As if the NSA spying on our every move weren’t enough, now kids have to watch what they say online in and out of school. Some 13,000 middle and high school students in Southern California will have their Facebook, Twitter, Instagram and YouTube accounts scrutinized by social media monitoring service Geo Listening. The Glendale Unified School District is paying $40,500 a year to snoop on its students.

The Daily Caller explains how the cyberspying will work:

Each day, explains the Glendale News-Press, Geo Listening will produce a report for Glendale administrators that catalogs social network posts by frequency and by topics such as cyber-bullying, drug abuse, vandalism and skipping school. For good measure, there are other hopelessly vague categories including hate and despair.

…The school district claims it was able to intercede to help a student contemplating suicide thanks to last year’s pilot program.

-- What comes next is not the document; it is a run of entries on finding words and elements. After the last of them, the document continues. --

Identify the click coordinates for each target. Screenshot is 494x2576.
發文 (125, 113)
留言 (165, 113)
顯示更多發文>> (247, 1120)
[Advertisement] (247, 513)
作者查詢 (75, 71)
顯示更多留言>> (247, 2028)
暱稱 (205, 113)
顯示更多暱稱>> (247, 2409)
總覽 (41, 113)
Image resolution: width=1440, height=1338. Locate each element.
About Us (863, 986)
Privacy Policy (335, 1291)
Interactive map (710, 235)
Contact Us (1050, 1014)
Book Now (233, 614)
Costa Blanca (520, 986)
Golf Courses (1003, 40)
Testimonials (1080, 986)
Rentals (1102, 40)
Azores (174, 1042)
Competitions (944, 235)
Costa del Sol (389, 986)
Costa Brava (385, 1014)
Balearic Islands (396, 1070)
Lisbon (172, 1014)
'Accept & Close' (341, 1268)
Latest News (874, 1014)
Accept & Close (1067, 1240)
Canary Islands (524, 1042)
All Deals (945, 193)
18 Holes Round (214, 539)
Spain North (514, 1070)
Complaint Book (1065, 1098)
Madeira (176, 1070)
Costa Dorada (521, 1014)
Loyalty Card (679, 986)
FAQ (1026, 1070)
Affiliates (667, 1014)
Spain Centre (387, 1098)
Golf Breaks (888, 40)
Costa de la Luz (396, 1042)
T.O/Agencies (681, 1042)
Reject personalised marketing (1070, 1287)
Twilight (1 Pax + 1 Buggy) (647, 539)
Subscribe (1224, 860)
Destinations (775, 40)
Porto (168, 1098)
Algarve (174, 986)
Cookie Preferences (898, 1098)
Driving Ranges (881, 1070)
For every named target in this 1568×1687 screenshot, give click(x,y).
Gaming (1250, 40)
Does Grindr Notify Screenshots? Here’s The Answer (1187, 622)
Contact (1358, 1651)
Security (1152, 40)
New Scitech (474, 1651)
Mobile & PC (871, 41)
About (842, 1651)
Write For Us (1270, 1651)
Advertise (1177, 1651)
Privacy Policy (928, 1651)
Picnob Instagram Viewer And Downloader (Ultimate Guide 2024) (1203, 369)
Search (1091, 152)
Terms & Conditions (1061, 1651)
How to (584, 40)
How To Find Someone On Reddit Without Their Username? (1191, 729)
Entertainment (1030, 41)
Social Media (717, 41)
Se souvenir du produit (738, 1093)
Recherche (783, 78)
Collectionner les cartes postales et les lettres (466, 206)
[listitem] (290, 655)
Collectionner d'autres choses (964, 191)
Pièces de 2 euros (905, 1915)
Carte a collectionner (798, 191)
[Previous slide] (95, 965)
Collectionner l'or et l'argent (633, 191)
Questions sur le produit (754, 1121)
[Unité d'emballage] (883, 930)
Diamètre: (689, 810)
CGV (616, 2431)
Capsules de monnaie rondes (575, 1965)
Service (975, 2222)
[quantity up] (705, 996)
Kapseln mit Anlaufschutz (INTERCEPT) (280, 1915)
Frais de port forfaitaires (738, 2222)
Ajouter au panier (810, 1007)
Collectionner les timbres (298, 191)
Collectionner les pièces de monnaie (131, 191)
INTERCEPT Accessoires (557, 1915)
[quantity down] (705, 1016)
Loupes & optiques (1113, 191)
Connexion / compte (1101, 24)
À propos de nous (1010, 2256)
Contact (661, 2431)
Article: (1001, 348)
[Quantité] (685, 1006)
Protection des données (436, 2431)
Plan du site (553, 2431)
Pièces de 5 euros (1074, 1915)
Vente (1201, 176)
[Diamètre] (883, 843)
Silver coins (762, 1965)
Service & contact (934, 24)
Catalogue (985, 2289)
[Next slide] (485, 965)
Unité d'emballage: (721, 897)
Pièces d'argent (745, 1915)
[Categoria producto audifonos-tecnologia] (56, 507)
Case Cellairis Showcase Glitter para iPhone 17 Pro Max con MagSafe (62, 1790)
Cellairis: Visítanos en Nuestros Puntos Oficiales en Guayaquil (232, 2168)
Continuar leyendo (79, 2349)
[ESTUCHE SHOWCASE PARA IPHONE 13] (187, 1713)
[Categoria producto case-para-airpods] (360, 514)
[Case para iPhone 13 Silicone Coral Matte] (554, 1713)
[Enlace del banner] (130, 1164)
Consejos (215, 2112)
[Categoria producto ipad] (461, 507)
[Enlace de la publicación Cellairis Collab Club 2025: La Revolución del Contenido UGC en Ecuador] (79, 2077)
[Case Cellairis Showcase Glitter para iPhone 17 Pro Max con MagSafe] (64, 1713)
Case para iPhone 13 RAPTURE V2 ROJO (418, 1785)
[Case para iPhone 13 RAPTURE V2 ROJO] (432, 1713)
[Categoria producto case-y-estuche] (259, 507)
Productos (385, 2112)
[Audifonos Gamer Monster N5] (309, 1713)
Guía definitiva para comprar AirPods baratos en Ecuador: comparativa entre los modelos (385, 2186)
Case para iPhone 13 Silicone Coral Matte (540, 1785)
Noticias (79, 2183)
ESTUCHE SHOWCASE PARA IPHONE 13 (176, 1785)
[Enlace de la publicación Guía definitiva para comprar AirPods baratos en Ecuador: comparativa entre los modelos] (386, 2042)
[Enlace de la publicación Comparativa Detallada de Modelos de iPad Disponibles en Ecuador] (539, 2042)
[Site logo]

“The administrator was contacted at the school site. Then we made contact with the student, the student’s family and we got them the appropriate help,” [Glendale Unified Superintendent Dick] Sheehan boasted to CBS Los Angeles. “We do monitor on and off campus, but we do pay attention during school hours,” the superintendent also noted. “We do pay more attention to the school computers.”

And the CEO of Geo Listening assures the public that employees “monitor only public posts to social networks, [not] privatized pages, SMS, MMS, email, phone calls, voicemails.”

School budgets are being cut during the recession along with teachers’ salaries. Educational and arts programs are suffering because of a lack of financial support. How, then, can spending tens of thousands on big brother surveillance of minors be justified? According to Sheehan, “The whole purpose is student safety.” Talk about an overused excuse.